▸ **QUESTIONS ON THE MATERIAL**:
1) Reproduce the part of the Achtung Berlin festival review that starts at "Achtung Berlin opened" and ends at "and Wolfram Koch.", without changing a word.
2) In the Achtung Berlin festival review, where are the three unemployed construction workers offered jobs?

▸ **PAGE EXTRACT**:
---
Achtung Berlin opened with a light comedy that set the mood for the six-day festival. In Clemens Schörnborn’s Der letzte macht das Licht aus! (The Last One Turns Out the Light!) three unemployed construction workers in East Berlin are offered jobs in the far north of Norway. And since each has run out of possibilities of staying afloat with government welfare handouts, they sign up with others for language courses in Norwegian. Meanwhile, their families and girlfriends are not all that excited about leaving Berlin. The quips, jests, and pranks in this fast-paced farce are played with deadpan finesse by Jürgen Tarrach, Mario Irrek, and Wolfram Koch.

Another festival highlight was Uli M. Schueppel’s easy-flowing documentary Berlin Song. As Berliners know only too well, the opportunities for musicians to perform here are endless due to the open-door policies of several clubs and discos. So all Berlin-based Uli Schueppel had to do was to contact six of his musician friends in the lively Berlin Underground Songwriters Scene to tell their stories of what had brought them to Berlin from abroad (USA, Australia, England Norway, Holland, Indonesia). The upshot? They sketched their favorite Kreuzberg hangouts in interviews and “New Urban Folk” lyrics, then collaborated on a joint concert at the popular “West Germany” club as the documentary was being shot. One songwriter is fun-loving Indonesian Tommy Simatupang, whose “Transformation” performance was a star attraction at the all-night Achtung Berlin Festival Party. Berlin Song is more than just a documentary. It’s a hymn to Berlin.
---
▸ **SUPPLIED MATERIAL**:
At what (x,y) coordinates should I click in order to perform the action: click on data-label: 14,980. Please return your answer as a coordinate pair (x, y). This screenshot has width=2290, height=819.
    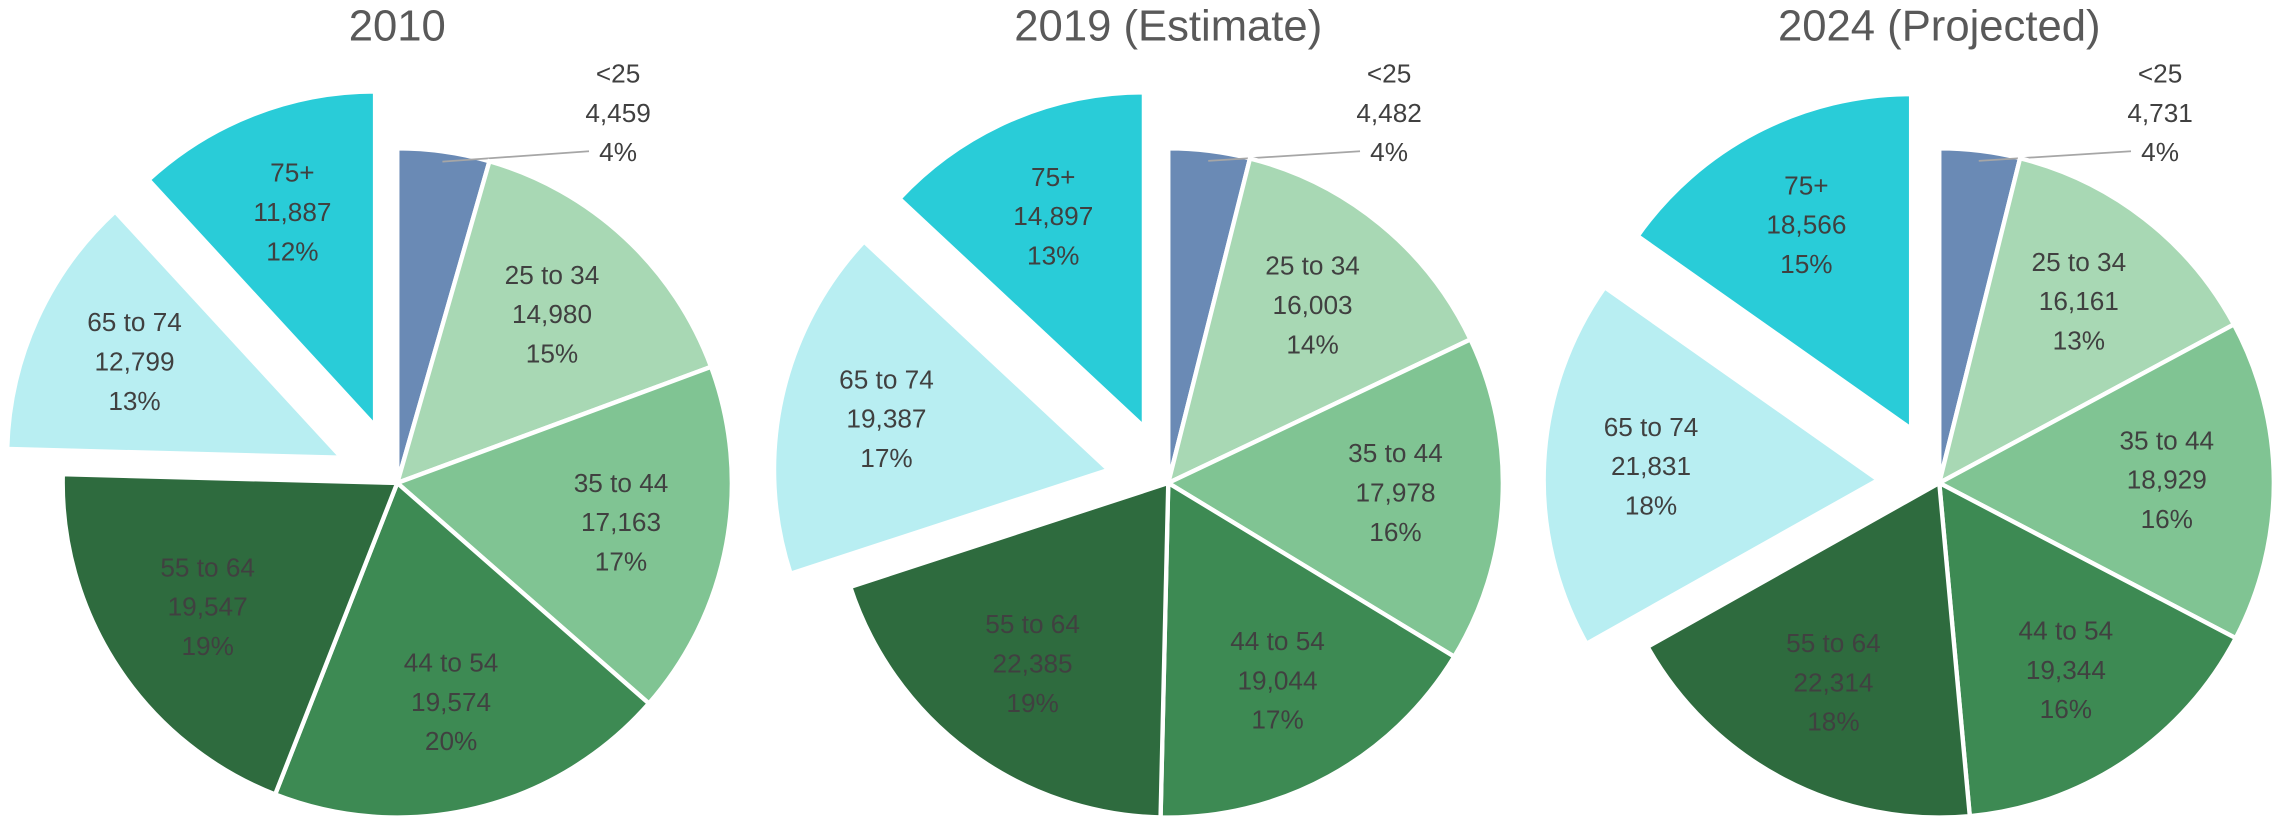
---
▸ **SOLUTIONS PER TASK**:
1)
Achtung Berlin opened with a light comedy that set the mood for the six-day festival. In Clemens Schörnborn’s Der letzte macht das Licht aus! (The Last One Turns Out the Light!) three unemployed construction workers in East Berlin are offered jobs in the far north of Norway. And since each has run out of possibilities of staying afloat with government welfare handouts, they sign up with others for language courses in Norwegian. Meanwhile, their families and girlfriends are not all that excited about leaving Berlin. The quips, jests, and pranks in this fast-paced farce are played with deadpan finesse by Jürgen Tarrach, Mario Irrek, and Wolfram Koch.

2) In the far north of Norway.